Date of this Version
The George Eliot Review 35 (2004) Published by The George Eliot Fellowship, http://georgeeliot.org/
Patricia Menon's title may be cumbersome, but her theme of the lover who becomes the instructor, guide and judge is a fascinating one. In her Prologue, she finds the 'mentor-lover' in Richardson's Pamela, Rousseau's Emile, Dryden's adaptation of Ovid's Pygmalion and Galatea, and the mediaeval letters between Abelard and Heloise which were widely read in the eighteenth century. She also sees a keen interest in moral judgements in those proliferating 'conduct-books' which sought to regulate behaviour, promote the right education for middleclass women and the right attitude to love and marriage. Such anxious concern with orderly living was intensified by the chaos across the Channel at the turn of the century when 'a flurry of reprinting occurred with every crisis of public confidence over the conflict in France'.

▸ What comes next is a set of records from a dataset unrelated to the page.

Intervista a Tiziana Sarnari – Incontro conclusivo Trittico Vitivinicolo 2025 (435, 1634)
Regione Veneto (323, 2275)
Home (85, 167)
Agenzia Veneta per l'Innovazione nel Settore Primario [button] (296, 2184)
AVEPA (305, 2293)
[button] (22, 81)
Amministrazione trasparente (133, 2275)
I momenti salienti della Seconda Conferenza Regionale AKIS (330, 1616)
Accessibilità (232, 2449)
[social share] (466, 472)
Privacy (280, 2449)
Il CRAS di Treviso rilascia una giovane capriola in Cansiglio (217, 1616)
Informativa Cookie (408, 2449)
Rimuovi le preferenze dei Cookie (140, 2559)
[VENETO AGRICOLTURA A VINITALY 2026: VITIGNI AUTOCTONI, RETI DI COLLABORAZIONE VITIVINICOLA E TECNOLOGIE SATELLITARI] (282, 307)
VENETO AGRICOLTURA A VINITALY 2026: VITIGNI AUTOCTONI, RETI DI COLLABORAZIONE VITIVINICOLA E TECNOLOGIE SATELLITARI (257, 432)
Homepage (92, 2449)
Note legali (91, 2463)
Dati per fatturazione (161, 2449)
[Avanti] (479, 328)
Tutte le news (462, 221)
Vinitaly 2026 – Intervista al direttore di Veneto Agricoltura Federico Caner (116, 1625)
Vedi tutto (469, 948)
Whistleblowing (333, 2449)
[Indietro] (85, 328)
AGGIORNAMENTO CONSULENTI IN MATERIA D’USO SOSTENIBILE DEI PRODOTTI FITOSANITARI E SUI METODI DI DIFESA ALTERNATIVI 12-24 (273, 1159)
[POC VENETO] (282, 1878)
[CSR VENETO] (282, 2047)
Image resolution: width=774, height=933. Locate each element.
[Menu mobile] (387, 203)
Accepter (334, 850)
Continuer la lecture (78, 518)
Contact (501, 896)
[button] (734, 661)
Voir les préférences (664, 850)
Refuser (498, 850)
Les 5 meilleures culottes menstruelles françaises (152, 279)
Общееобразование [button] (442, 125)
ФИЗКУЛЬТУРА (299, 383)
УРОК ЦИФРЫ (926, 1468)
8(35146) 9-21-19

Patricia Menon's brief is a wide one, embracing three women novelists. She shows with admirable clarity how one writer illuminates another, and the comparisons and contrasts she draws are not only intriguing but closely illustrated from the text. Her Prologue whets the appetite: she maintains that Jane Austen, Charlotte Bronte and George Eliot all use the figure of the mentor-lover extensively though to different ends. Thoughtful assessments are made, not least in the realm of sexuality. Menon believes that Jane Austen is the writer least threatened by the power of sexual attraction which, even if it sometimes induces blindness, 'is not necessarily in conflict with judgment, and may indeed prove a stimulus to better choices than may rational consideration'. Charlotte Bronte sees the dangers of sexual attraction, the risks of self-annihilation and loss of freedom, although at the same time 'that threat to freedom is as exhilarating and erotic as it is terrifying'. Of the three novelists, Menon sees George Eliot as the one most threatened by the perils of sexuality because its passionate force may endanger the selflessness she wants to encourage. Menon does not confine herself to heterosexual couples: she includes those intense relationships that exist between parents and children, between siblings, and between those of the same sex.